Steps to successfully transmit these documents to the IRS:

    • First gather the necessary information for each full-time employee. This includes details on the health insurance coverage offered, the employee’s share of the lowest-cost monthly premium, and the months for which the coverage was available. Errors in these forms can lead to complications and potential penalties.
    • Once the forms are accurately completed, they need to be filed with the IRS. Electronic filing is mandatory for virtually all employers starting 2024 (for 2023 reporting year)…
    • The electronic transmission of Forms 1094 and 1095 is carried out through the Affordable Care Act Information Returns (AIR) system. To utilize this system, employers must first obtain a Transmitter Control Code (TCC, a process that can take up to two months to complete. It is essential to factor in this timeline when preparing for the submission, as the deadline for submitting forms to the IRS is fixed and must be met to avoid penalties.
    • The TCC application process involves registering with the IRS e-Services, applying for the TCC, and passing a series of tests to ensure their systems can successfully transmit the forms. This is a crucial step, as it ensures that the employer’s software and communication systems are compatible with the IRS’s requirements.
    • Once the TCC is obtained and the software is tested, employers can proceed to submit Forms 1094 and 1095 electronically. It is essential to double-check the submitted information to avoid errors and potential penalties. In case of any errors, the IRS will send a notification, and employers must promptly correct and resubmit the forms. The IRS requires the information to be submitted in a specific schema (file format) and the business rules can change each year.  Consolidating a client’s data to be compatible for the current year’s schema can be time consuming.
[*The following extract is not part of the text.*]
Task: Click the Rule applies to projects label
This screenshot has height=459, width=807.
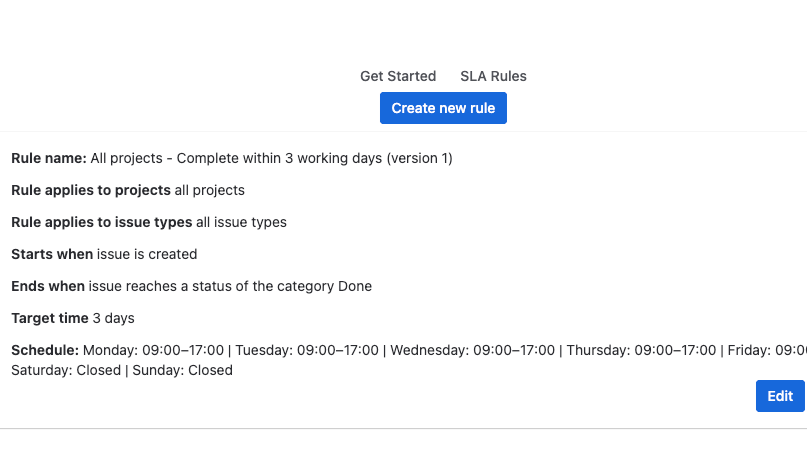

In conclusion, the transmission of Forms 1094and 1095 to the IRS can be a time-consuming and intricate process. Employers need to remain vigilant and adhere to strict timelines to ensure successful submission and avoid penalties. Careful planning, accurate data collection, and thorough understanding of the submission process are crucial in navigating this annual compliance challenge.

Considering the recent changes under Section 2301, your clients who now have to comply with electronic transmission should identify how they are going to comply, either by setting up their own account with the AIR system and educating themselves on the specific IRS electronic format or choosing to contract with a trusted partner to complete their annual Forms 1094 and 1095 filings.